■ Übungsaufgaben:
**1.** Beantworte zu der Kolumne über Spinnen diese Fragen:
(a) Was für ein Image haben die achtbeinigen Krabbeltiere laut Text?
(b) Als was werden Spinnen oft fälschlich bezeichnet?
(c) Welche zwei Lebewesen sind laut Text viel enger miteinander verwandt als Bienen und Kreuzspinnen?
**2.** Setze die Kolumne über Spinnen nach ihrem letzten Satz fort.

■ Vorliegender Text:
Kolumne über musikalische Tiere Spielt Ihre Spinne auch Schlagzeug?
Die achtbeinigen Krabbeltiere haben kein gutes Image. Höchste Zeit, mal genauer hinzusehen - und zu hören.
Die achtbeinigen Krabbeltiere haben kein gutes Image. Höchste Zeit, mal genauer hinzusehen - und zu hören.
Stuttgart - Spinnen haben es nicht leicht. Das fängt schon damit an, dass sie oft als Insekten bezeichnet werden. Dabei stellen die Achtbeiner innerhalb der Gliederfüßer eine eigene Klasse dar. Wer etwas von zoologischer Systematik versteht, kann daraus ableiten, dass Menschen und Schimpansen viel enger miteinander verwandt sind als zum Beispiel Bienen und Kreuzspinnen. Mit anderen Worten: Wer einen Menschen als Affen tituliert– was ja bisweilen vorkommt –, liegt aus biologischer Sicht längst nicht so weit daneben wie jemand, der die achtbeinigen Spinnentiere zu den sechsbeinigen Insekten zählt.

■ Inhalt des Materials:

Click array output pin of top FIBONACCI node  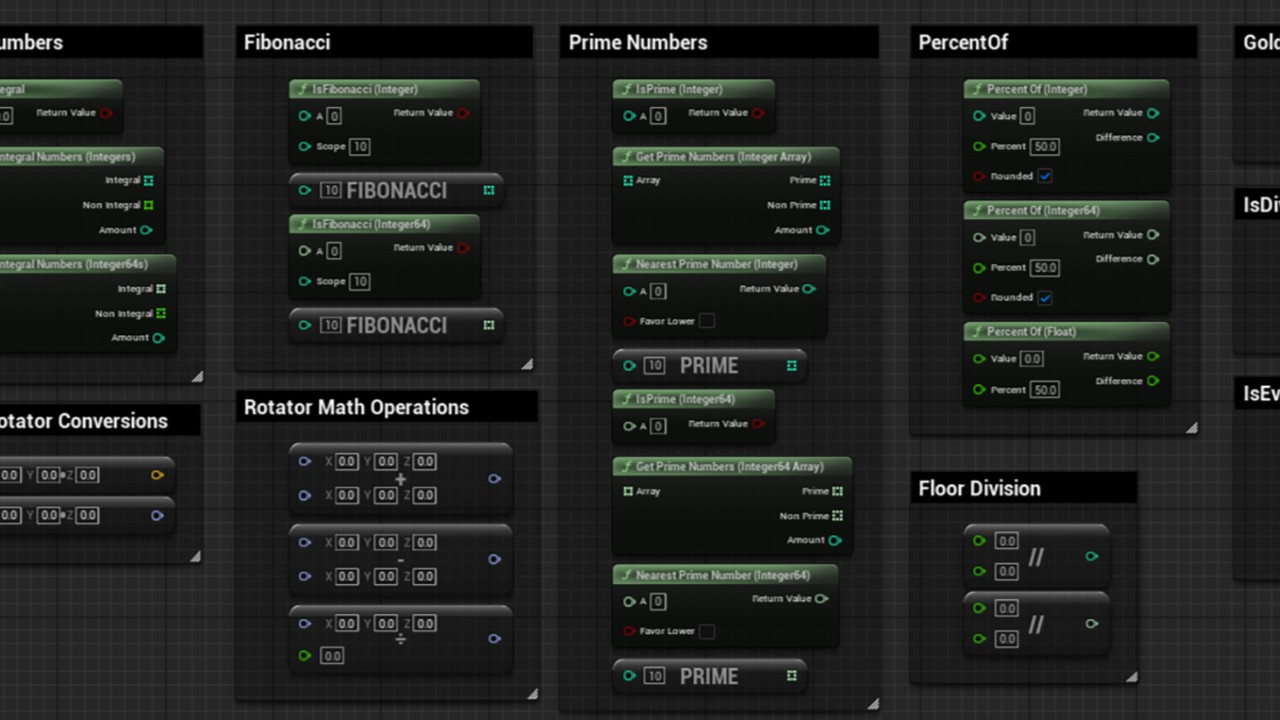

■ Antworten nach Nummer:
**1.**
(a) Kein gutes Image.
(b) Als Insekten.
(c) Menschen und Schimpansen.

**2.**
Spinnen werden nicht nur von vielen falsch angesprochen, sie haben auch ein handfestes Imageproblem. Nicht umsonst ist das Internet voller Beiträge mit Titeln wie „Die Hauswinkelspinne – wie gefährlich ist sie wirklich?“ oder „Das sind die giftigsten Spinnen der Welt“. Was dort in der Regel zu lesen ist, lässt sich kurz und knapp mit den Worten „pfui Spinne!“ zusammenfassen. Ein Volksbegehren unter dem Motto „Rettet die Spinnen!“ ist demnach eher unwahrscheinlich, obwohl deren Lebensräume durch Zersiedelung und Intensivlandwirtschaft genauso bedroht sind wie die der Insekten. Ungerechte Welt.
Doch nicht alle haben eine Abneigung gegen Spinnen. Es gibt auch Leute, bei denen die Achtbeiner für große Begeisterung sorgen. Das schlägt sich zum Beispiel darin nieder, dass Forscher Spinnenarten die Namen von prominenten Personen geben, für die sie Sympathien hegen. So hat die brasilianische Biologin Cristina Rheims jüngst vier neue Spinnenarten entdeckt – und sie nach Musikern aus vier Hardrockbands benannt.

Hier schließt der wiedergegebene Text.